Si vous deviez passer pour quelqu'un, passez pour un Canadien.
Réponses rapides
Questions fréquentes sur ce sujet
Comment était Londres en 1905 ?
En 1905, Londres était la plus grande ville du monde, avec environ 6,5 millions d'habitants, capitale du plus grand empire de la planète, et un lieu de contrastes extrêmes entre le luxe de Mayfair et la misère de l'East End. Les automobiles étaient arrivées mais restaient rares. Le métro était bien établi. Les brouillards à odeur de pois — dits « purées de pois » — dus à la fumée de charbon constituaient un danger saisonnier. L'été édouardien d'extravagance battait son plein, sans signe annonciateur de la guerre qui y mettrait fin neuf ans plus tard.
Comment s'habillaient les Édouardiens ?
Les femmes édouardiennes portaient la silhouette en S produite par un type spécifique de corset, avec la poitrine poussée vers l'avant et les hanches vers l'arrière, sous d'amples jupes et de grands chapeaux ornés. Les hommes portaient redingotes ou complets veston, toujours avec un chapeau en public. La tête nue pour l'un ou l'autre sexe dans l'espace public était le marqueur social des classes ouvrières les plus basses. Toute personne en tenue moderne serait immédiatement repérée.
Le métro londonien fonctionnait-il en 1905 ?

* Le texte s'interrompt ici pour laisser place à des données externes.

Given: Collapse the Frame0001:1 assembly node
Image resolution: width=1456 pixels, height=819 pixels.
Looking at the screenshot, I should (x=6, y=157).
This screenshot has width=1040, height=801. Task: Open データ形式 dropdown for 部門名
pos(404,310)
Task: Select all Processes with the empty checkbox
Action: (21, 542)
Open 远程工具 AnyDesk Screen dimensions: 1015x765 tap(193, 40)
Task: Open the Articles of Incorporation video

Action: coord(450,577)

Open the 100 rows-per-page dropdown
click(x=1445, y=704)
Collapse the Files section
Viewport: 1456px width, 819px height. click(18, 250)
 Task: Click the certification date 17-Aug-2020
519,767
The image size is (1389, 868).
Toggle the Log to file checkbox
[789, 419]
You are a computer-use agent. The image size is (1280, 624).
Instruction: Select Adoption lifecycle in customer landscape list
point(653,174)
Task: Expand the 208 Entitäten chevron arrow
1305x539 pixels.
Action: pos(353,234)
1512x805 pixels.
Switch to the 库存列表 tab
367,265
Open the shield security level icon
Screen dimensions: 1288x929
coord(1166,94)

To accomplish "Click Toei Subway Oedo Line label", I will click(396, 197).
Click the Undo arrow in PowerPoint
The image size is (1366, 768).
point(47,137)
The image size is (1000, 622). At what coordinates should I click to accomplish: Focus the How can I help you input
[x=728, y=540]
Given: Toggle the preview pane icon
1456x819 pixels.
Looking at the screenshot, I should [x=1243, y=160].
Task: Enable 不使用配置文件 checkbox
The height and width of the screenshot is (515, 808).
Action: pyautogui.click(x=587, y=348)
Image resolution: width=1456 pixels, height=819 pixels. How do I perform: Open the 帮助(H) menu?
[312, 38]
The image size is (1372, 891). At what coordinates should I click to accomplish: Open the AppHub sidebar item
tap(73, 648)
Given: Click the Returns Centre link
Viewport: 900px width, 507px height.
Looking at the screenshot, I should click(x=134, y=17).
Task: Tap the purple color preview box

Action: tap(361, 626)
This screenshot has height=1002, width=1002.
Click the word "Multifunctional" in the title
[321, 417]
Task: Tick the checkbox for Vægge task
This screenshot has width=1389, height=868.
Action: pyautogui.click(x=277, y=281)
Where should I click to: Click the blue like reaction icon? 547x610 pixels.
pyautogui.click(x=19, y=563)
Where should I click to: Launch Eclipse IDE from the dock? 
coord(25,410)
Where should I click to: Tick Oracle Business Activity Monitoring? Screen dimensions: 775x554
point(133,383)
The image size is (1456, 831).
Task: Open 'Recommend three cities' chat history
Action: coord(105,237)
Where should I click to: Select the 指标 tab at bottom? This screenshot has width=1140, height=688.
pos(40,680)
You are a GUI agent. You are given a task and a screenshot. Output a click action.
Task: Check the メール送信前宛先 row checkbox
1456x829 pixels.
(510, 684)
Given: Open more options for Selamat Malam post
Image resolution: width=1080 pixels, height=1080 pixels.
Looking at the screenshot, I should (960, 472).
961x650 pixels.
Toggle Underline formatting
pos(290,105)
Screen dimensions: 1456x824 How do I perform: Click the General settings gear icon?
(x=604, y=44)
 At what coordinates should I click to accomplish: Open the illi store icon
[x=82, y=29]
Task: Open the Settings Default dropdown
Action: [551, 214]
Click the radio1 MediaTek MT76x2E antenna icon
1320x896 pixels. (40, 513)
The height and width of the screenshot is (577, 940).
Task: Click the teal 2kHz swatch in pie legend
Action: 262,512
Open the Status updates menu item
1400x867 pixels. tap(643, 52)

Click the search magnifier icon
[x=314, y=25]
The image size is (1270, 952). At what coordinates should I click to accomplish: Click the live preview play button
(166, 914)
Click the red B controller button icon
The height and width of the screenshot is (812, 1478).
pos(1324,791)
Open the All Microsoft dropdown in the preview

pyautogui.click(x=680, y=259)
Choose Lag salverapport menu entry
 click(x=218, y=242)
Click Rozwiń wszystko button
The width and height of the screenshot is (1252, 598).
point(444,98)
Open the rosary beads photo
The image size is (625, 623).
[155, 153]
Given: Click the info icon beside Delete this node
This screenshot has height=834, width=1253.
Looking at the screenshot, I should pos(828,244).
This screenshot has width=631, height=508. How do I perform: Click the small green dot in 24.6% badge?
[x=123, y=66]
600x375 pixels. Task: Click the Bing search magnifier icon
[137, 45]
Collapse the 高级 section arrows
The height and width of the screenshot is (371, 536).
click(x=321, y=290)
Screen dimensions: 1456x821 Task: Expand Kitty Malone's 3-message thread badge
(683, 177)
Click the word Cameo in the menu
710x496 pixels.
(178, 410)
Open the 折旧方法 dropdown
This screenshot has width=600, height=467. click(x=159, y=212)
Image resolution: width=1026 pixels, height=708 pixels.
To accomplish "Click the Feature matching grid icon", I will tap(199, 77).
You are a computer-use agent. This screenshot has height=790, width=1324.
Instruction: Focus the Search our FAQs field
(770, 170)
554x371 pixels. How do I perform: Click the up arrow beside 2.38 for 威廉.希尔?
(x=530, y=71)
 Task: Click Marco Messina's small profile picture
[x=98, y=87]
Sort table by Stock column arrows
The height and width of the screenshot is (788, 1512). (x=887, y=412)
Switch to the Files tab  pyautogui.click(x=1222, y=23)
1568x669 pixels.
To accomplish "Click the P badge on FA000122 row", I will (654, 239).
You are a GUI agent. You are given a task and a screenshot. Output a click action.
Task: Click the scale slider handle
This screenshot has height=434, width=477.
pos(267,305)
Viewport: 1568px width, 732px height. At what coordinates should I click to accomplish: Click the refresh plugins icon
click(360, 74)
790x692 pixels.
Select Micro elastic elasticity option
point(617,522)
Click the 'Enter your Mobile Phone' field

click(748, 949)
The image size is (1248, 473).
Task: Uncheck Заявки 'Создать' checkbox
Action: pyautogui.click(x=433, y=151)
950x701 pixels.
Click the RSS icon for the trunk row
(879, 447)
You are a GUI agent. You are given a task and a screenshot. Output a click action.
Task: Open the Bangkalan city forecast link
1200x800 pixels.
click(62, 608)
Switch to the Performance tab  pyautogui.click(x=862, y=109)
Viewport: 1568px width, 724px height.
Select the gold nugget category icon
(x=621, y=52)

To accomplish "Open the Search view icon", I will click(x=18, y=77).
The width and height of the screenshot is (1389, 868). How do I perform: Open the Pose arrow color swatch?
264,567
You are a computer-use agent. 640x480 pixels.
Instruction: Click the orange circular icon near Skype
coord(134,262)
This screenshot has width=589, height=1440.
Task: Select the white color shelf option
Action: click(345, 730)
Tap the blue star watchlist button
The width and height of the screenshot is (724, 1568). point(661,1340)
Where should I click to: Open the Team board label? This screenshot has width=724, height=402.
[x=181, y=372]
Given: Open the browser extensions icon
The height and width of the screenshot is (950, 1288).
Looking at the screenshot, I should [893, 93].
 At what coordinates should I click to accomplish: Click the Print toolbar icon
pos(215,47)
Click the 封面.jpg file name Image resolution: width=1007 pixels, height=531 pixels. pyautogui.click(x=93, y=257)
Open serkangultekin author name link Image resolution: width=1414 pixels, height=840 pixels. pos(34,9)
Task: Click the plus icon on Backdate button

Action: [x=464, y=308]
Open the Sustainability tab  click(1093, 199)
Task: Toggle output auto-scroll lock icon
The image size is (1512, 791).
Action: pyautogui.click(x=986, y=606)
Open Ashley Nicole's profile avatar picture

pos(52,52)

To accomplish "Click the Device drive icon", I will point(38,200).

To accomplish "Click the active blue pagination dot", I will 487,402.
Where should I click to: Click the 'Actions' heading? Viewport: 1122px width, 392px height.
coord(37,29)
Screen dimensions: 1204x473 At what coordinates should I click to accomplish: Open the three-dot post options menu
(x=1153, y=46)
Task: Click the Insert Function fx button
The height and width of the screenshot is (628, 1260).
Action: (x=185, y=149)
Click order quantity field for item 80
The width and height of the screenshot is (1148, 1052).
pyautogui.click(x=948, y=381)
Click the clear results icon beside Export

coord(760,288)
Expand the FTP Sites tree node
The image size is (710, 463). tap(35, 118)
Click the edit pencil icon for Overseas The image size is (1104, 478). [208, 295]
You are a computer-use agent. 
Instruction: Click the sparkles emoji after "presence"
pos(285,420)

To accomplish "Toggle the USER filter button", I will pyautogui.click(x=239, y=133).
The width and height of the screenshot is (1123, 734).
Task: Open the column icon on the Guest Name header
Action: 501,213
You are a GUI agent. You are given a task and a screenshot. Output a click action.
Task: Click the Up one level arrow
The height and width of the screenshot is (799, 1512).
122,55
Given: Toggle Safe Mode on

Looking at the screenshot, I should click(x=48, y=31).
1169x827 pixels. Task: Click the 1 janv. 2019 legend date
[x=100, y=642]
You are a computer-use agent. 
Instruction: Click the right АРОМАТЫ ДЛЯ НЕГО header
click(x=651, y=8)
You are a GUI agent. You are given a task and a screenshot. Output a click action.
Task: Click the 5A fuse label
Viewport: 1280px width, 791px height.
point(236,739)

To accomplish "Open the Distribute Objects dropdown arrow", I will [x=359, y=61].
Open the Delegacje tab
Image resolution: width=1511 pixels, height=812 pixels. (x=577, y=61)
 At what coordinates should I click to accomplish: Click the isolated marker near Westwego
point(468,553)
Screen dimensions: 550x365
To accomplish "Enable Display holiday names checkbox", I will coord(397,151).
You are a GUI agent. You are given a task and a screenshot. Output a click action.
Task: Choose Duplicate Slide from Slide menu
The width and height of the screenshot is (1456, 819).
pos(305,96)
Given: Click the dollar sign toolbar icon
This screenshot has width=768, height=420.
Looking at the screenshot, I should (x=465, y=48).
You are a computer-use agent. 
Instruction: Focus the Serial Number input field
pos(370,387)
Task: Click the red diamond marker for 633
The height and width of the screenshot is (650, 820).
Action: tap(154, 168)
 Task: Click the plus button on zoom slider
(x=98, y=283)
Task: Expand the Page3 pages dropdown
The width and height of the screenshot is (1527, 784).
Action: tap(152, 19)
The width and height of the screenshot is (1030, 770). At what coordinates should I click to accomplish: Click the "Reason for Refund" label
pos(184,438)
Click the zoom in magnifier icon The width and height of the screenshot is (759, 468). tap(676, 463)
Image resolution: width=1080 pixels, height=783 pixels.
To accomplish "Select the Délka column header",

Oui. Le réseau du métro était substantiel en 1905, avec plusieurs lignes dont la Metropolitan, la District, la Central, la City and South London, et la Waterloo and City. Les lignes profondes utilisaient des trains électriques depuis environ 1900. Les lignes Bakerloo et Piccadilly n'étaient pas encore ouvertes. Le métro était bruyant, enfumé dans les sections en surface, et peu fiable selon les normes modernes, mais utilisable.
Quels étaient les principaux dangers dans le Londres édouardien ?
Les brouillards de charbon constituaient un vrai risque sanitaire. Le trafic hippomobile restait intense et les rues étaient couvertes de crottin, constamment humides. La typhoïde demeurait un risque dans les hébergements bon marché. Les épidémies de choléra étaient rares depuis les années 1860, mais la qualité de l'eau dans l'East End restait mauvaise. Les pickpockets sévissaient dans les foules. Les femmes voyageant seules, surtout dans certains quartiers, s'exposaient à un harcèlement que la police ne considérait pas prioritaire.